TEXTO PROPORCIONADO
╔══
Bach arrecia en primavera


Johann Sebastian Bach nació en Eisenach (Alemania) el 21 de marzo de 1685. Así lo certifica el propio compositor en la genealogía musical de su familia que redactó en 1735 (en la que se incluye a sí mismo y a sus hijos mayores), y lo ratifica Carl Philipp Emanuel en la necrológica redactada tras la muerte de su padre, y así había quedado constatado en 1732 en el Musicalisches Lexicon (“gebohren daselbst an 1685 den 21 Martii”), de Johann Gottfried Walther. Sin embargo, el calendario gregoriano no se implantó en Turingia hasta 1700, lo que quiere decir que aquel 21 de marzo era en realidad, en gran parte de Europa, el 31 de marzo. No obstante, aquella fecha del antiguo calendario juliano se ha mantenido inmutable en el imaginario popular y muchos recordarán, por ejemplo, el festín musical que se organizó el 21 de marzo de 1985, cuando se conmemoraba el tercer centenario (menos 10 días) del nacimiento de Bach. Y el 21 de marzo se celebra también desde 2013 el Día Europeo de la Música Antigua: la llegada al mundo del compositor alemán como fons et origo de pasado, presente y futuro, coincidiendo, además, con el día en que comienza (no siempre, como este año, en términos astronómicos) la primavera.

La música de Bach va a estar muy presente estos días en Madrid, convertida casi en capital musical europea desde hace meses. Abrió el fuego Benjamin Alard el sábado por la mañana, en el órgano de la Sala Sinfónica del Auditorio Nacional, donde la tarde del domingo el grupo Café Zimmermann tocó la integral de los llamados Conciertos de Brandeburgo. El miércoles, 24, a la misma hora, coincidirán en la Sala Sinfónica y la Sala de Cámara de nuevo Benjamin Alard, esta vez al clave, y el pianista Daniil Trifonov, en cuyo programa figuran dos obras capitales del catálogo bachiano: la Ciaccona, compuesta originalmente para violín solo (y que el pianista ruso tocará en la transcripción para la mano izquierda de Johannes Brahms) y El arte de la fuga, uno de las obras en que el compositor alemán estuvo trabajando hasta su muerte y que acabaría publicándose de forma póstuma.
╚══
MATERIAL DE PARTIDA
╔══
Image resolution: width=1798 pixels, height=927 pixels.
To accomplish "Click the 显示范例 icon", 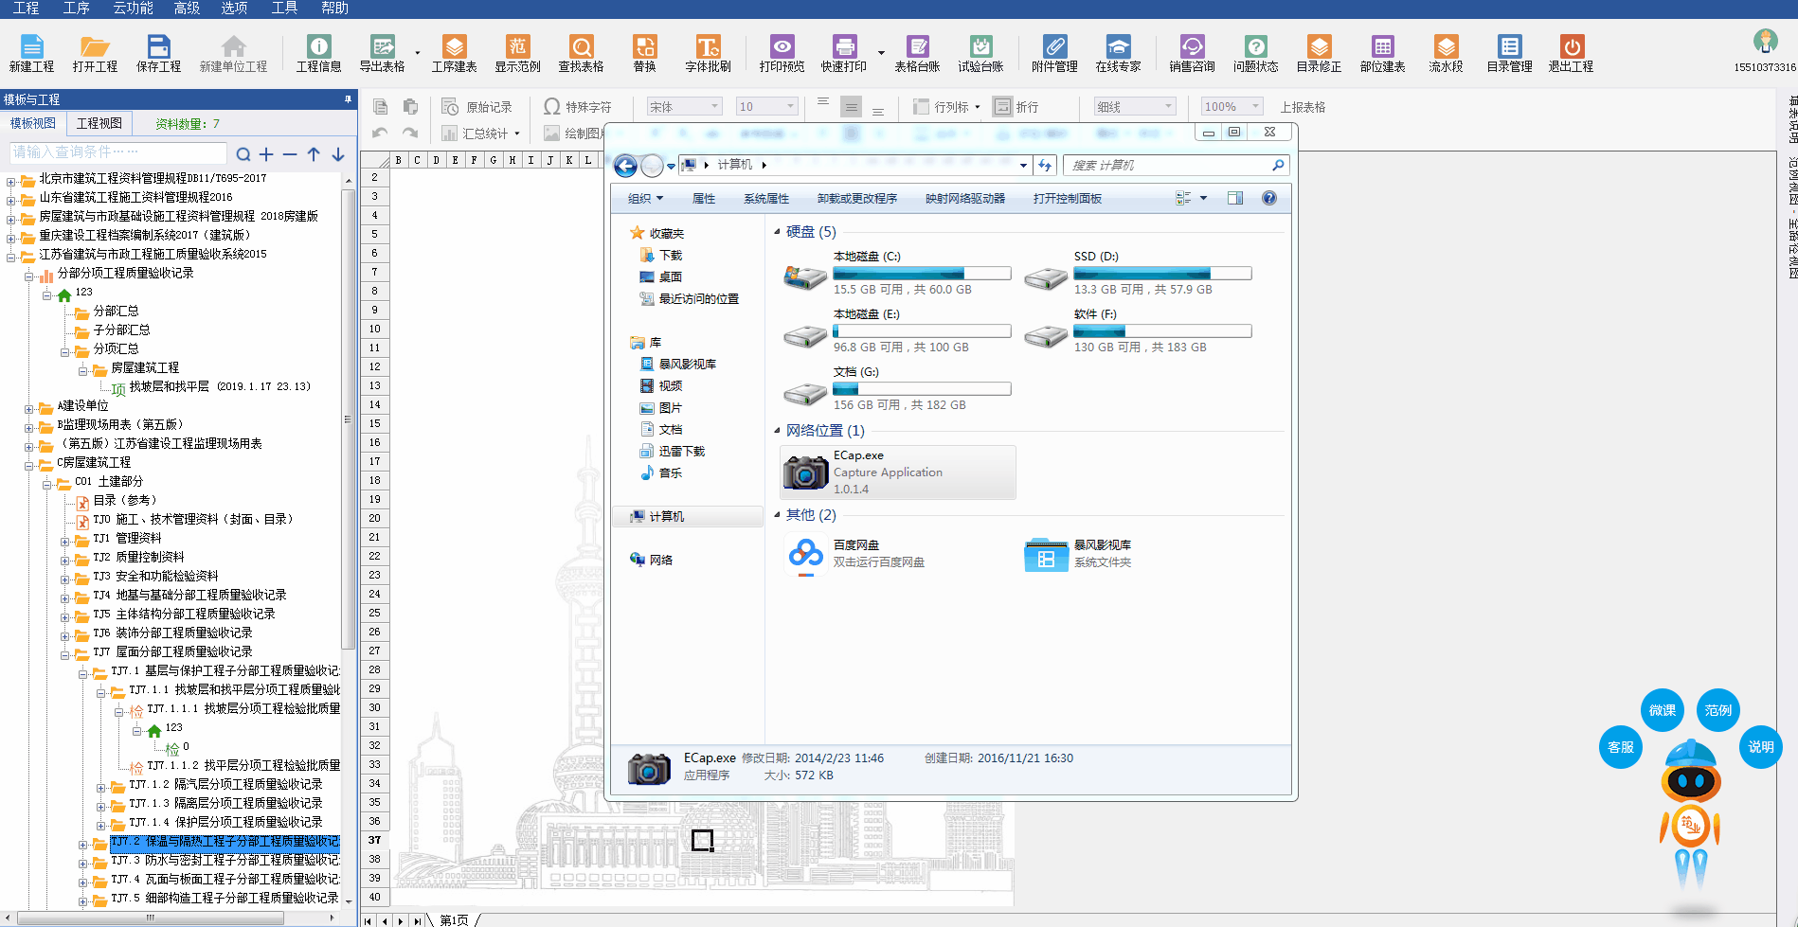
╚══
REQUISITOS
**a.** Reproduce el fragmento del artículo sobre Bach que empieza en "La música de" y termina en "de forma póstuma.", pero cambia "Madrid" por "Barcelona".
**b.** Según el artículo sobre Bach, ¿en qué año se implantó el calendario gregoriano en Turingia?
**c.** Escribe la continuación del artículo sobre Bach a partir de su última oración.

RESPUESTAS POR TAREA
**a.**
La música de Bach va a estar muy presente estos días en Barcelona, convertida casi en capital musical europea desde hace meses. Abrió el fuego Benjamin Alard el sábado por la mañana, en el órgano de la Sala Sinfónica del Auditorio Nacional, donde la tarde del domingo el grupo Café Zimmermann tocó la integral de los llamados Conciertos de Brandeburgo. El miércoles, 24, a la misma hora, coincidirán en la Sala Sinfónica y la Sala de Cámara de nuevo Benjamin Alard, esta vez al clave, y el pianista Daniil Trifonov, en cuyo programa figuran dos obras capitales del catálogo bachiano: la Ciaccona, compuesta originalmente para violín solo (y que el pianista ruso tocará en la transcripción para la mano izquierda de Johannes Brahms) y El arte de la fuga, uno de las obras en que el compositor alemán estuvo trabajando hasta su muerte y que acabaría publicándose de forma póstuma.

**b.** El calendario gregoriano se implantó en Turingia en 1700.

**c.**
En el segundo de sus conciertos dedicados a la Clavier-Übung, las cuatro colecciones de piezas para teclado (clave y órgano) que Bach decidió llevar a la imprenta con el afán de darse a conocer como compositor, Alard se centró en la tercera entrega, una miscelánea publicada en 1739, “consistente en diversos preludios sobre el Catecismo y otros himnos para el órgano. Preparados para los amantes de la música y especialmente para los conocedores de este tipo de obras, para el solaz del espíritu, por Johann Sebastian Bach, Compositor de la Real Corte Polaca y Electoral Sajona, Kapellmeister y Director del Chorus Musicus de Leipzig”. Alard hizo preceder su personal selección (integrada exclusivamente por piezas manualiter, que pueden tocarse en los teclados del órgano) por los conocidos como seis Corales Schübler (por el apellido de su editor), arreglos organísticos de corales insertos originalmente en cantatas, y coronó el concierto con las prodigiosas Variaciones canónicas sobre la canción navideña ‘Vom Himmel hoch’, una de las proezas contrapuntísticas del último Bach, siempre deseoso de probar una nueva vuelta de tuerca, de acometer un más difícil todavía en sus especulaciones teóricas. Tanto aquellos seis corales como estas cinco variaciones sí que requieren preceptivamente el uso de los pedales (pedaliter), por lo que la estructura tripartita ideada por Alard funciona a las mil maravillas.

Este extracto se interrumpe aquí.